_PROBLEM 1_: In the explanation of Python module loading, what value does __main__ read for its own variable after moduleB's main() function has run?
_PROBLEM 2_: The explanation of Python module loading describes several evaluations of the if __name__ == "__main__": block. Name each module or representation in which that block is evaluated, and give the outcome the explanation states for each.
_PROBLEM 3_: Extend the explanation of Python module loading beyond its final sentence.

_SOURCE_:
|---|
When you execute your moduleA you're running it as a script - essentially a module with the name of __main__, not as a 'normal' module, and that's how it gets loaded. If you go and look through sys.modules as soon as you start it (before you import moduleB) you ain't gonna find your moduleA there but you'll find module __main__ (which will soon enough hold a variable with value 10).

Then when you import your moduleB, it imports moduleA - Python tries to find the loaded moduleA but there isn't any, so it tries to load it from the disk and voila! it gets loaded, but this time as moduleA. Python then looks for moduleB that is imported from moduleA, and since it's already there it doesn't make any fuss about it despite the cyclic dependency (and if you have something like that in your code - you're doing it wrong).

Anyway, since it's now loaded as moduleA, its if __name__ == "__main__": block evaluates to false so it doesn't cause any additional fuss. moduleB proceeds with its execution, but it also doesn't match its if __name__ == "__main__": block so it just gets loaded and sits there.

Now we're back in our __main__ representation of moduleA - its if __name__ == "__main__": block evaluates to true, so it calls its main() function, which in turn calls moduleB's main() function, which then changes the variable value but in moduleA, not in __main__. So, now when it gets back to __main__ and it tries to read its own variable value it gets the unchanged version of 10. But if you were to print out: print(getattr(sys.modules["moduleA"], "variable")) you'd see that your moduleB indeed changed the variable of moduleA.
|---|
_RECORDS SUPPLIED_:
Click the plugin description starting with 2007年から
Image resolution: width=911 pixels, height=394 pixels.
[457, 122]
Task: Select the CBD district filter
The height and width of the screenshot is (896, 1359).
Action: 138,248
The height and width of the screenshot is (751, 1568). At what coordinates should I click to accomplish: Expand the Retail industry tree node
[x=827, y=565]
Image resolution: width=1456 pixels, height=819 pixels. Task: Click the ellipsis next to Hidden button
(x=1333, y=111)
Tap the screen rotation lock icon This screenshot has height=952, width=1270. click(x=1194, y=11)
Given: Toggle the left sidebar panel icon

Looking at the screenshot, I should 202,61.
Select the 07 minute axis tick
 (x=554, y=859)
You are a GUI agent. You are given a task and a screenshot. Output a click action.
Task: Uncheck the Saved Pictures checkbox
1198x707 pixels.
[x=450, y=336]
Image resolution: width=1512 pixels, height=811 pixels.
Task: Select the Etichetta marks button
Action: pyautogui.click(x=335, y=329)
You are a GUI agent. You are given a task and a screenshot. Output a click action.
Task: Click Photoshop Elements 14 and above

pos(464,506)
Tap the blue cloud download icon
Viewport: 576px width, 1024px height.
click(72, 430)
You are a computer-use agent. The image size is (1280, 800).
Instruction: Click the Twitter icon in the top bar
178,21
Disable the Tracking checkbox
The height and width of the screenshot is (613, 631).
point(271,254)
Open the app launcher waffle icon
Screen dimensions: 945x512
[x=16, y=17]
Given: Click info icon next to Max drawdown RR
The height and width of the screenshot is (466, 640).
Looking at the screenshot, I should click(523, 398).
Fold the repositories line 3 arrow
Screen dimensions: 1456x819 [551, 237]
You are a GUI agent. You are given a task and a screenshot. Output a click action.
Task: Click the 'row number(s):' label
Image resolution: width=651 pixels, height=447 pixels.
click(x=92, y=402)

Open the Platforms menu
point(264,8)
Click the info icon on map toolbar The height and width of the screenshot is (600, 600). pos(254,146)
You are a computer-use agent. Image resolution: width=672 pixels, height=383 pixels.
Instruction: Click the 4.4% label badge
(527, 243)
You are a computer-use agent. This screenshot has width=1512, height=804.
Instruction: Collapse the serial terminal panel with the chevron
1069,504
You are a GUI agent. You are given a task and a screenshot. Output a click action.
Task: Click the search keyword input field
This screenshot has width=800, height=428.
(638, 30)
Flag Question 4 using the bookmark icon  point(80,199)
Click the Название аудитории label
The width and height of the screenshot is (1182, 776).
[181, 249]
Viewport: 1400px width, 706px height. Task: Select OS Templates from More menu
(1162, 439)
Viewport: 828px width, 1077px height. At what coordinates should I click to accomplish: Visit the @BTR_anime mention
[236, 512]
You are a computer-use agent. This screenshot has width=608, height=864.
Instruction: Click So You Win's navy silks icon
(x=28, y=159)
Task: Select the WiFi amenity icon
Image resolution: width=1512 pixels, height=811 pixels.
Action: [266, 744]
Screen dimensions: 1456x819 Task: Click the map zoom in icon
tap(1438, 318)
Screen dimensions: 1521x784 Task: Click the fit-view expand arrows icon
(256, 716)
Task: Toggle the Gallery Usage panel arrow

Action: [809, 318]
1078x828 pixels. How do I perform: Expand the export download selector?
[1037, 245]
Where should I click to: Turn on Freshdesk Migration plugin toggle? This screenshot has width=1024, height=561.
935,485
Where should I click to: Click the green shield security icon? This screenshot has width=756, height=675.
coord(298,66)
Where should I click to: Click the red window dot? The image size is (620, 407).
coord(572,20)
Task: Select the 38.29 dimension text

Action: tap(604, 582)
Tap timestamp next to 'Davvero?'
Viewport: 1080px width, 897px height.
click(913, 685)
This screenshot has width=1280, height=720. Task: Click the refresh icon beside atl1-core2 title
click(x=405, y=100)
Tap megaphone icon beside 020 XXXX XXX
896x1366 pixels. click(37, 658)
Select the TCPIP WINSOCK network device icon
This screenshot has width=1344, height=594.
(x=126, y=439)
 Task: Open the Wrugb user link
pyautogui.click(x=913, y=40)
|---|
_EXERCISE RESPONSE 1_: It reads the unchanged value of 10, because moduleB changed the variable in moduleA rather than in __main__.

_EXERCISE RESPONSE 2_:
- moduleA, once loaded from disk as moduleA: the block evaluates to false.
- moduleB: the block does not match, so the module is loaded and does nothing further.
- The __main__ representation of moduleA: the block evaluates to true, so it calls its main() function.

_EXERCISE RESPONSE 3_:
If you really want to force the change in main, try having your moduleB like:

import sys

def main():
    moduleA = sys.modules["__main__"]  # this is the executing `moduleA` in your case
    print("From moduleB, variable =", moduleA.variable, " before change.")
    moduleA.variable = 20
    print("From moduleB, variable =", moduleA.variable, " after change.")

if __name__ == "__main__":
    main()

Which will, running your test case from moduleA, print out:

('From moduleA, variable =', 10, ' before change.')
('From moduleB, variable =', 10, ' before change.')
('From moduleB, variable =', 20, ' after change.')
('From moduleA, variable =', 20, ' after change.')

That's what's going on here, and the same is happening with your static vars example - you're consistently targeting the 'wrong' module form your moduleB. Either way, please do not do this in any sort of a production code or any situation where other developers might end up having to mess with your code - cyclic redundancies are the bane of all things nice.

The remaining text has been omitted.